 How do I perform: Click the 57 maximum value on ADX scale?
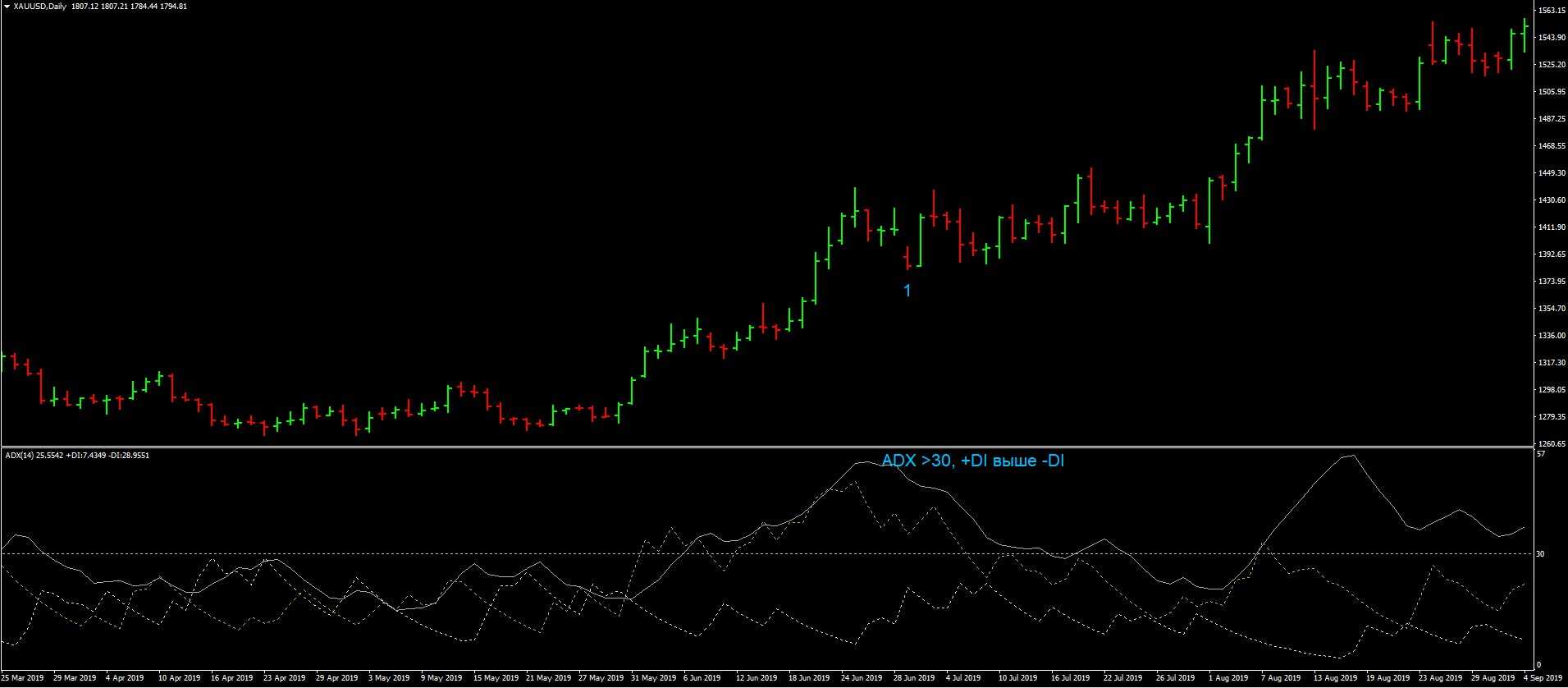1540,453
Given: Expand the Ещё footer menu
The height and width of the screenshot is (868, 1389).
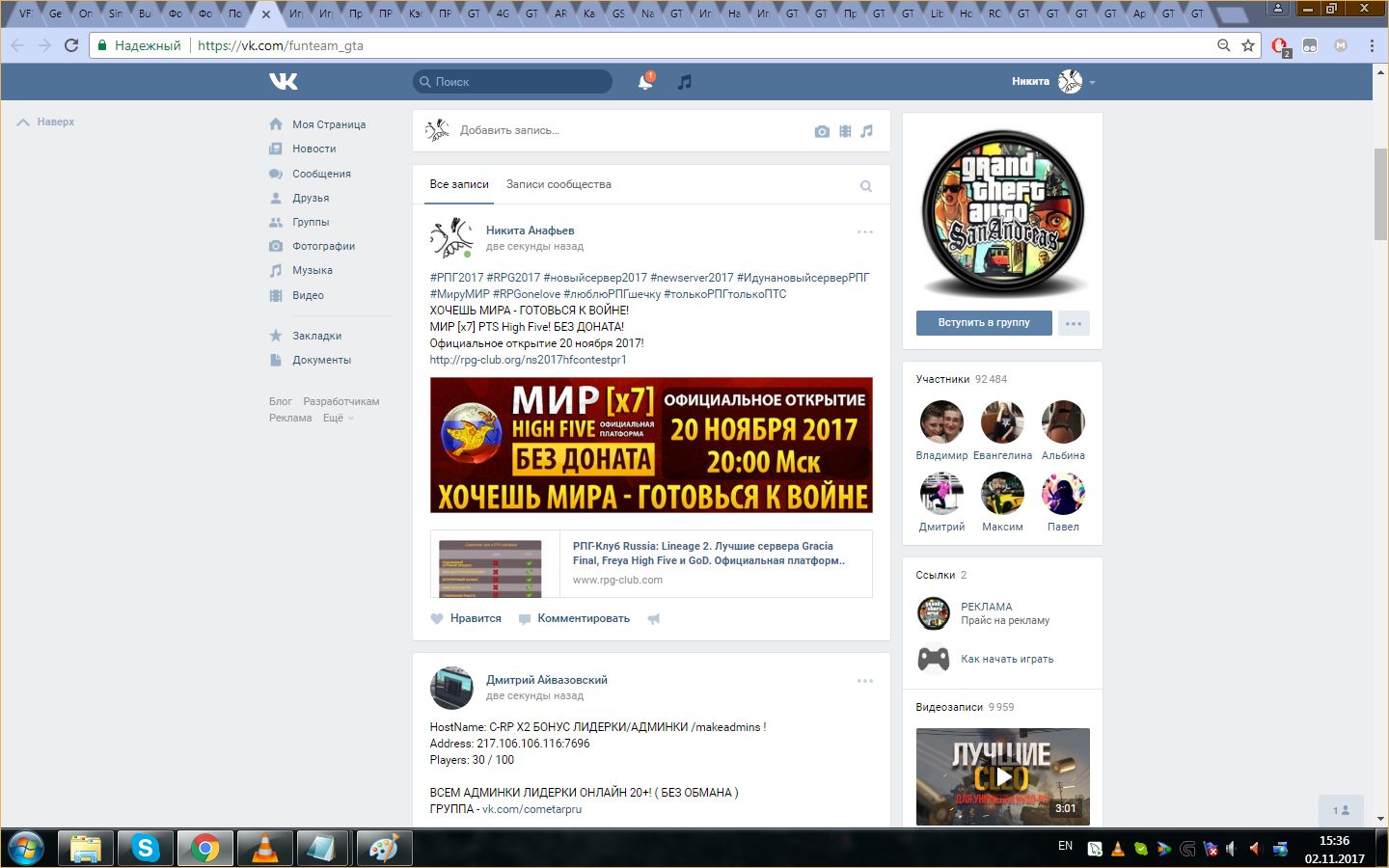Looking at the screenshot, I should (338, 418).
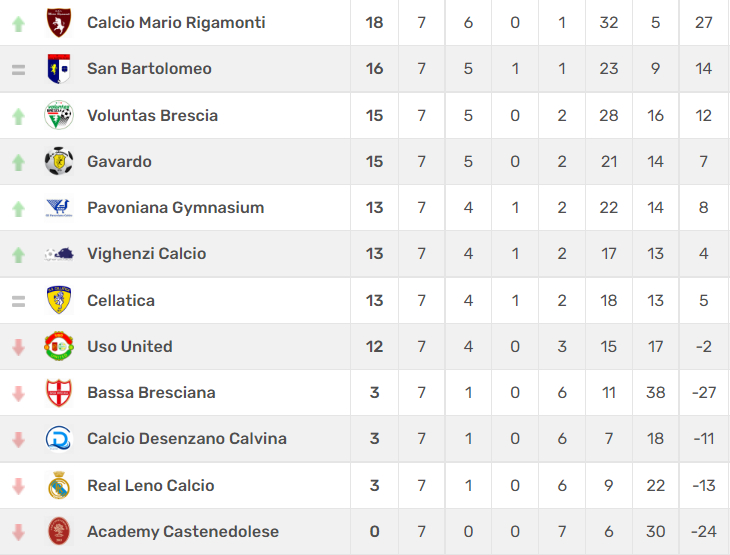Click the Academy Castenedolese round badge
This screenshot has height=555, width=730.
pos(59,531)
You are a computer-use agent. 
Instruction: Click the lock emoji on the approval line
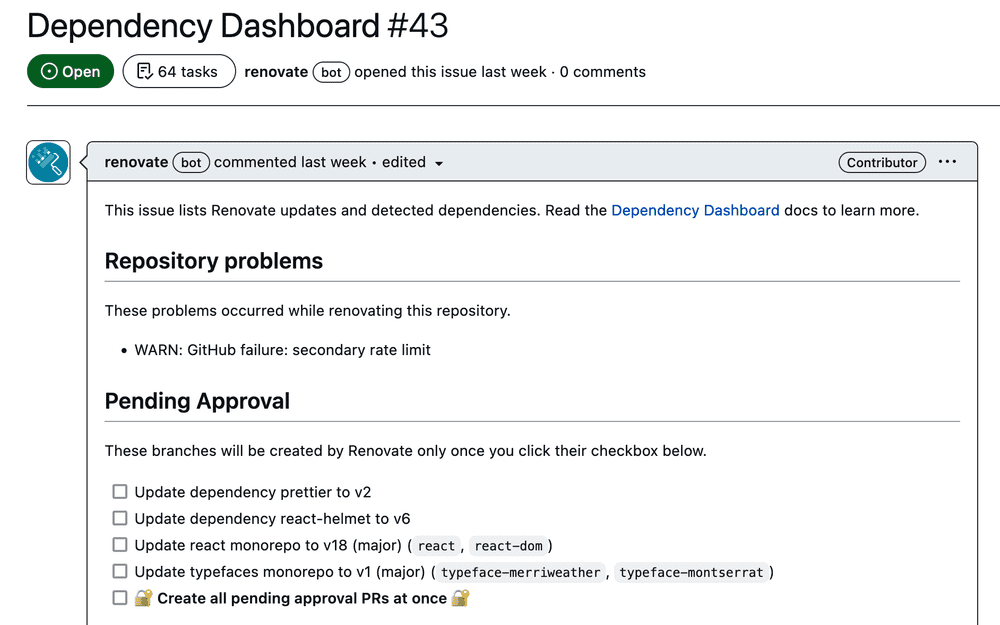pyautogui.click(x=140, y=597)
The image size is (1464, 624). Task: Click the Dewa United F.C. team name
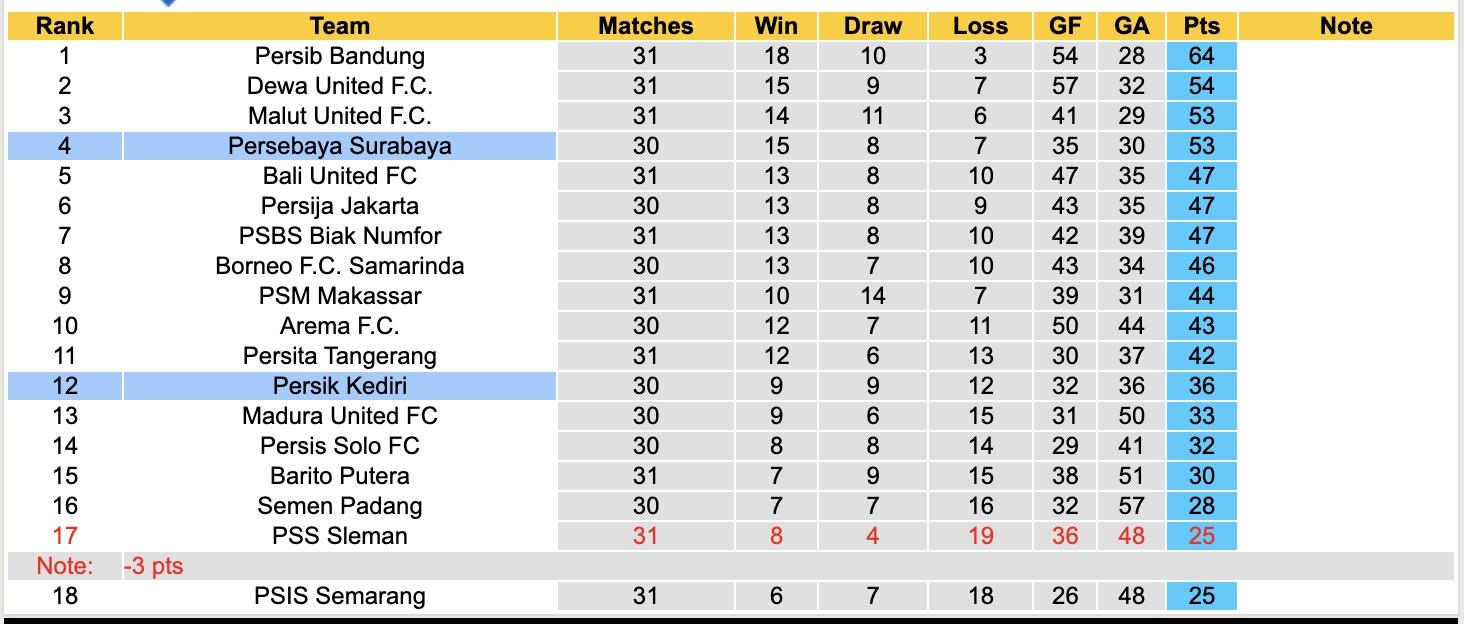pyautogui.click(x=339, y=86)
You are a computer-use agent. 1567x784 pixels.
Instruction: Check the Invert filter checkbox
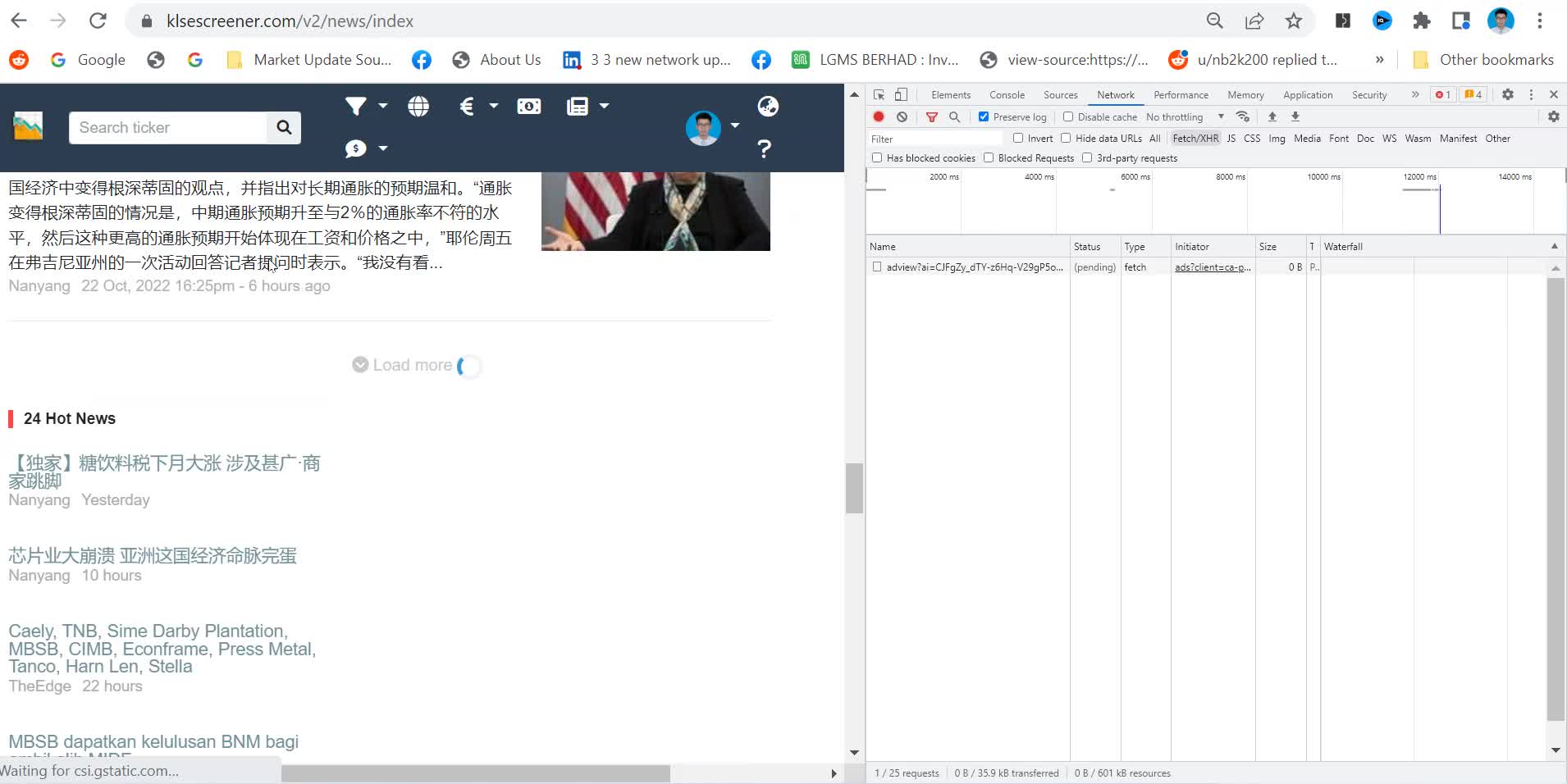tap(1018, 139)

------------------------------------------------------------------------

> [Required action] A single number is required: the count of lines in the data that include the string "computer".

> [Response below] 2